Sweet Potatos and Peanut butter are two of my favourite things to eat but I never thought I’d see the day when I’d be able to eat them both together.  This recipe for a Sweet Potato and Peanut Butter Gratin made that dream a reality.

Sweet Potato Gratin

 

 

 

 

 

 

Sweet Potato’s are good for you in all kinds of ways and they’re a cheap and easily obtainable alternative to starchy white potato’s.  If you’re a fan of Sweet Potato’s click here for a simple salad recipe and here for a Gluten Free Hash recipe.  The Lime, Garlic and Chilli added to the Sweet Potato’s here cuts through their sweetness a little bit and the addition of Peanut Butter brings a Satay vibe to the dish but without the need to use or find a replacement for glutinous soy sauce.

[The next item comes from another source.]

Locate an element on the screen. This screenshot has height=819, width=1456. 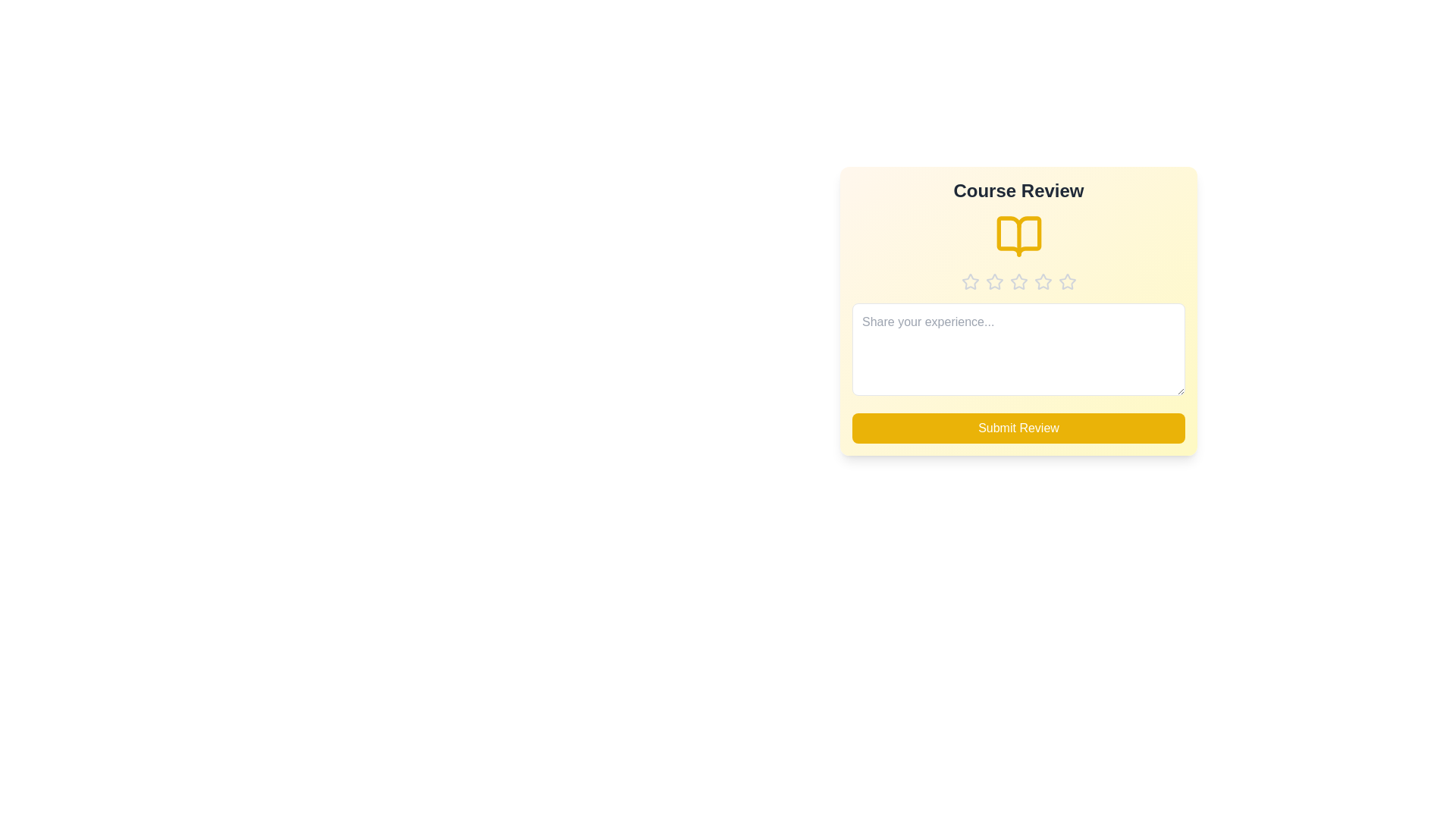
the 'Submit Review' button to submit the review is located at coordinates (1018, 428).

If you don’t like peanut butter just leave it out, the recipe works just as well as a straight forward sweet potato Gratin.

Sweet Potato Gratin

 

 

 

 

 

 

This gratin works well as a side dish, I like it with Chilli or a chicken breast and green beans. It’s equally good as a main dish served with a green salad, this is a good option if you find it too sweet as the bitter salad leaves balance the sweetness of the gratin.

RECIPE

Ingredients

  • About 1kg of sweet potatoes
  • 2 tbsp oil.
  • 1 red chilli, seeds removed, finely chopped, or 1 tsp dried chilli flakes
  • 3 chopped garlic cloves.
  • 250ml double cream
  • salt and black pepper
  • 150g peanut butter (I find a crunchy, sugar free variety best).
  • 2 tsp of lime juice

Method

  • Heat the oven to 190C and lightly oil a large oven proof dish.
  • Cut the sweet potato’s (peeled if you prefer, I usually don’t bother) into thin slices.
  • In a large bowl, mix the sweet potato slices together with a tablespoon of oil, the chilli, garlic, cream and some salt and pepper until they are all equally covered.
  • Arrange half the sweet potato slices in the oven proof dish, spreading them out with your fingers until they form a rough, flat cover of the bottom of the dish.
  • Mix the peanut butter with the lime juice and a tablespoon of oil. Pour the mixture over the sweet potato in the dish and then spread it flat.  Cover it with another layer of sweet potato and then cover the whole thing with any of  cream, garlic and chilli mixture remaining.
  • Cover the dish with  foil and bake it for about 20 minutes, then take off the foil and bake it for another 30 minutes.
  • It’s done when the sweet potato is completely tender and the top is browned and beginning to crisp.
  • If you’d like it a little crispier put it under a hot grill for 2 or 3 minutes but keep an eye on it as it can easily burn.